Copy out each record that follows exactly, and omit any picture you find.

_Input_
☆ ☆ ☆
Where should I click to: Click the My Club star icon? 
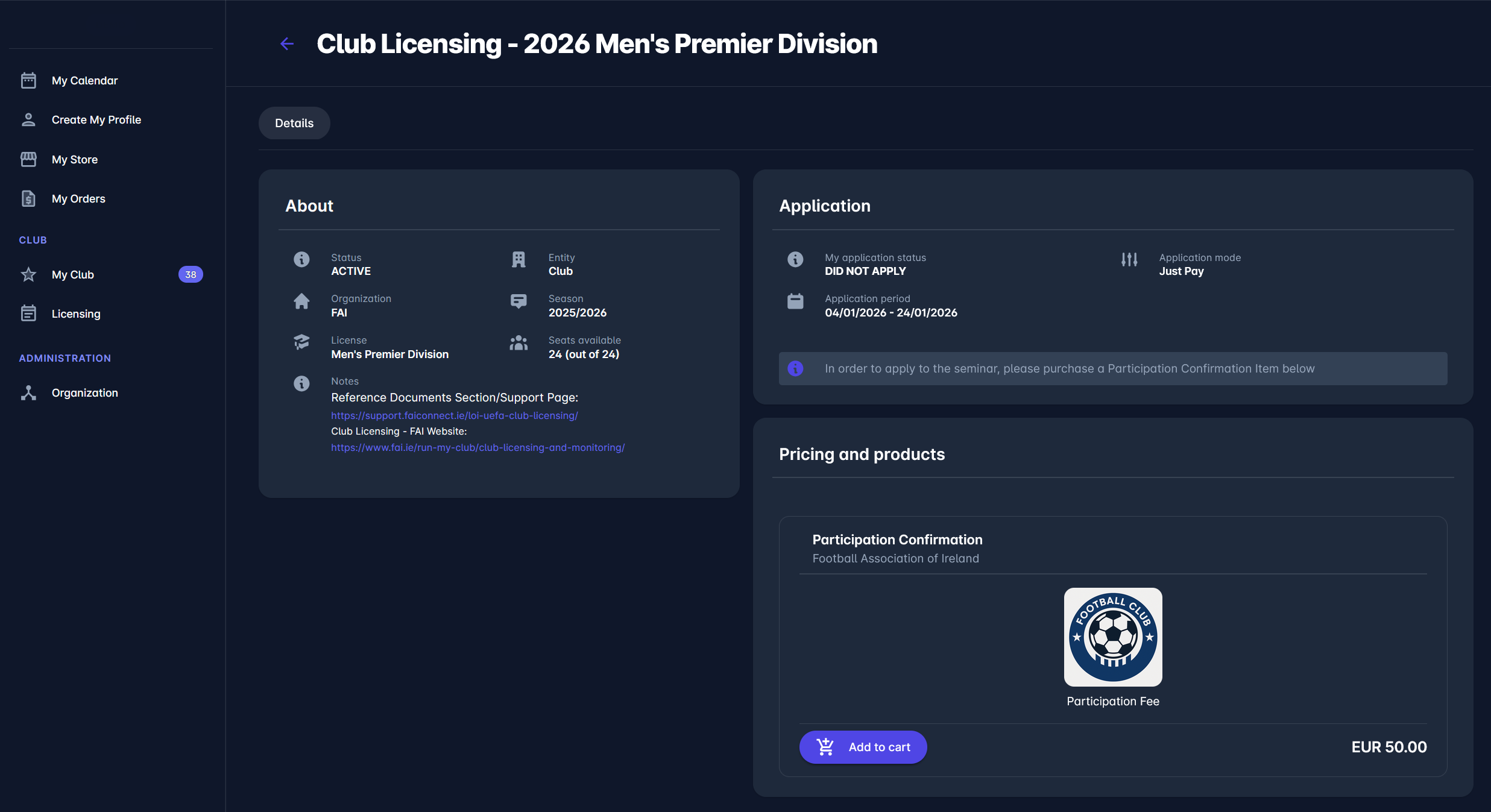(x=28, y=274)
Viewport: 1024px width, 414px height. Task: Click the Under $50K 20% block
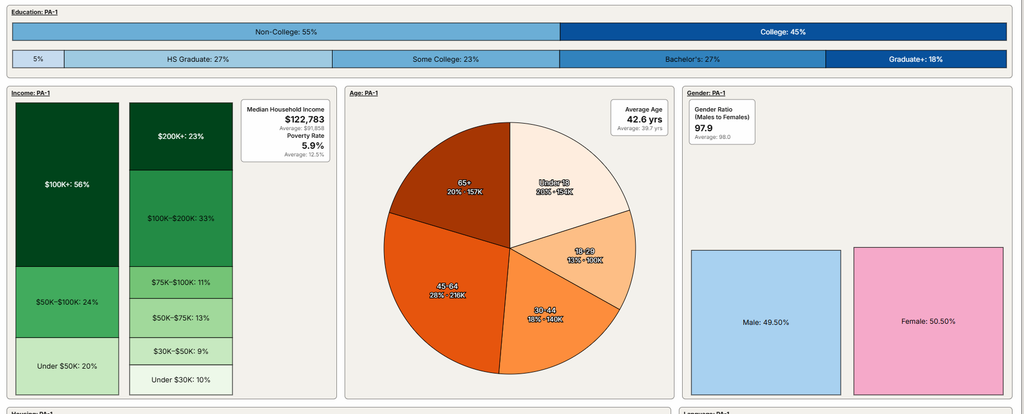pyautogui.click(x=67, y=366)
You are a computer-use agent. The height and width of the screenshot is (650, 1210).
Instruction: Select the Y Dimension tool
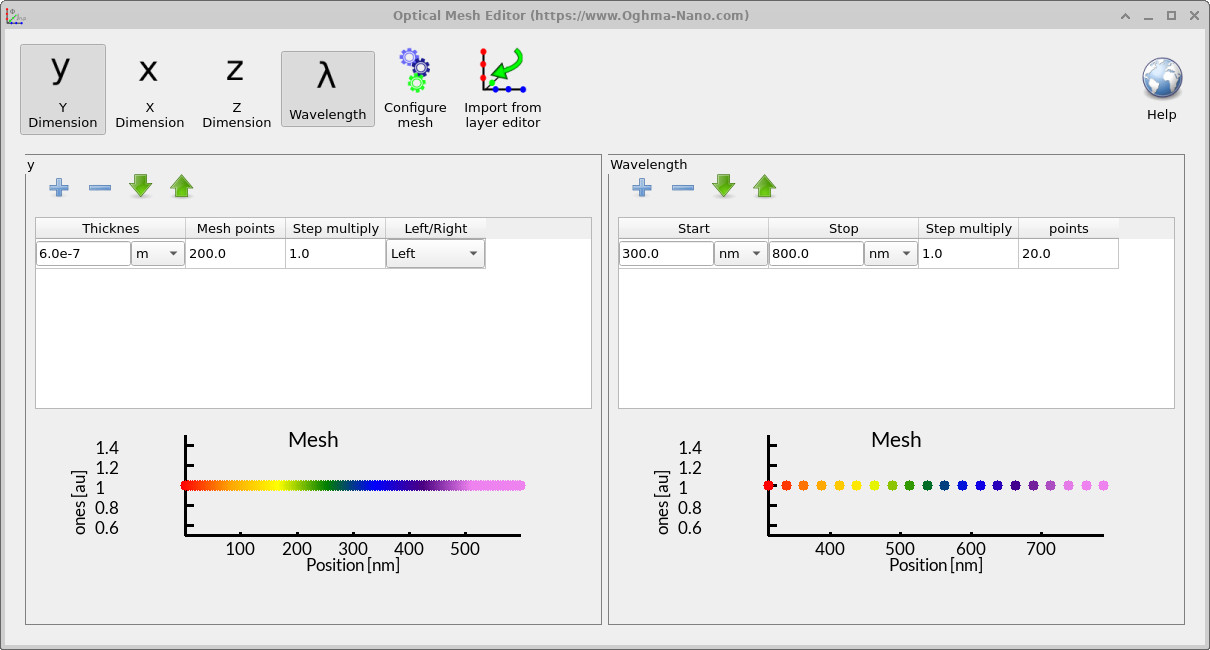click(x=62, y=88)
☆ ☆ ☆
_Result of the task_
Where should I click to: Click the My Club star icon? 
(x=28, y=274)
Viewport: 1024px width, 414px height. Task: Click the Under $50K 20% block
pyautogui.click(x=67, y=366)
You are a computer-use agent. The height and width of the screenshot is (650, 1210).
Instruction: Select the Y Dimension tool
click(x=62, y=88)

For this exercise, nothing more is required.